Why the high profit margins that the oil industry enjoyed, are now at an end.

One thing is clear, the crash in oil prices caused by Russia’s s decision to not to agree with Saudi Arabia to cut back on oil production, is certainly bad news for America’s fracking industry, Wall Street and possibly Trump’s re-election prospects. But, in the long term it is possibly good news for both Russia and Saudi Arabia.

Fracking in trouble

The American fracking sector is already deep in trouble, with some $86 billion in debt, due for repayment in the next few years, and many fields facing the prospect of failing to break even when the oil price falls below $50 per barrel. We have already seen a string of financial right downs, redundancies, consolidations and bankruptcies in the franking business.

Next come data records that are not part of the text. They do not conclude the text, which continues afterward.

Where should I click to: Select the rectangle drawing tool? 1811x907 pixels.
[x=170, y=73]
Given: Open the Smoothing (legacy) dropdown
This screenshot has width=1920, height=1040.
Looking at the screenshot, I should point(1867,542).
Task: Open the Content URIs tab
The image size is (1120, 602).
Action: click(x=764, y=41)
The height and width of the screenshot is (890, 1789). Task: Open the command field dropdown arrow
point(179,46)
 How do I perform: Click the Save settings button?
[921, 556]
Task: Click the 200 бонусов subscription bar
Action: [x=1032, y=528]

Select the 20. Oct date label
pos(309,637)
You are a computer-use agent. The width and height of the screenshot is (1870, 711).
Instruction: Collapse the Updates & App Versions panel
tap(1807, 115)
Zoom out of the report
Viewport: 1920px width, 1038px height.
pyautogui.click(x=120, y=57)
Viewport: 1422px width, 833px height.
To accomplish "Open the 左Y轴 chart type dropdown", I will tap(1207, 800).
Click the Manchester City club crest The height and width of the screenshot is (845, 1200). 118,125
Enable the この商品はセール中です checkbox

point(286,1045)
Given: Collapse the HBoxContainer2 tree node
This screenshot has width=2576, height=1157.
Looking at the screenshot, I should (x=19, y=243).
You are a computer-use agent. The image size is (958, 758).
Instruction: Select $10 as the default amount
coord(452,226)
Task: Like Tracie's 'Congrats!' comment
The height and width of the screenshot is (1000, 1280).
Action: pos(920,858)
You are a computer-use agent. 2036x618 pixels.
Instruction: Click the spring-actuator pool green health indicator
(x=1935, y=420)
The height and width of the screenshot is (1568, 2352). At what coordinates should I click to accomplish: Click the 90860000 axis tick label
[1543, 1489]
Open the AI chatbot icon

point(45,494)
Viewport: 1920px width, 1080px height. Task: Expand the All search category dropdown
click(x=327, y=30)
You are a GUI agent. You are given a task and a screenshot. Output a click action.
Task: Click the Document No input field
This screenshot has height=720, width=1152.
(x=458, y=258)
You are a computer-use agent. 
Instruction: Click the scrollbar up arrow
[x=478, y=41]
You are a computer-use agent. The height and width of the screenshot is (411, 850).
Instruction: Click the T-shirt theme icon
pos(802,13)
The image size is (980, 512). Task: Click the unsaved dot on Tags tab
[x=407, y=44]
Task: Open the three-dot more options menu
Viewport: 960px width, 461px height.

Unlike the American’s, both the Saudi’s and Russians, can survive, for example, the Saudi’s can still make a profit on much of their output at $20 per barrel, and the Russian’s have sufficient budgetary reserves to meet budget shortfalls for at least six to ten years.

Low oil prices profit prospects

It is clear, that with the prospect of low oil prices, gone are the days when oil projects earned between 8% to 15% internal rates of return. Instead, oil investors are more likely to see more normal rates of return, such as experienced in renewables investment, for example 7% for wind and 5% for solar.

One thing is clear; it is almost as if Trump’s so-called political foreign allies are out to ensure Trump is not re-elected! Also to maintain profit margins, and protect the achievements of the fracking industry, the oil business will have to significantly cut its costs and boost its investment in technology.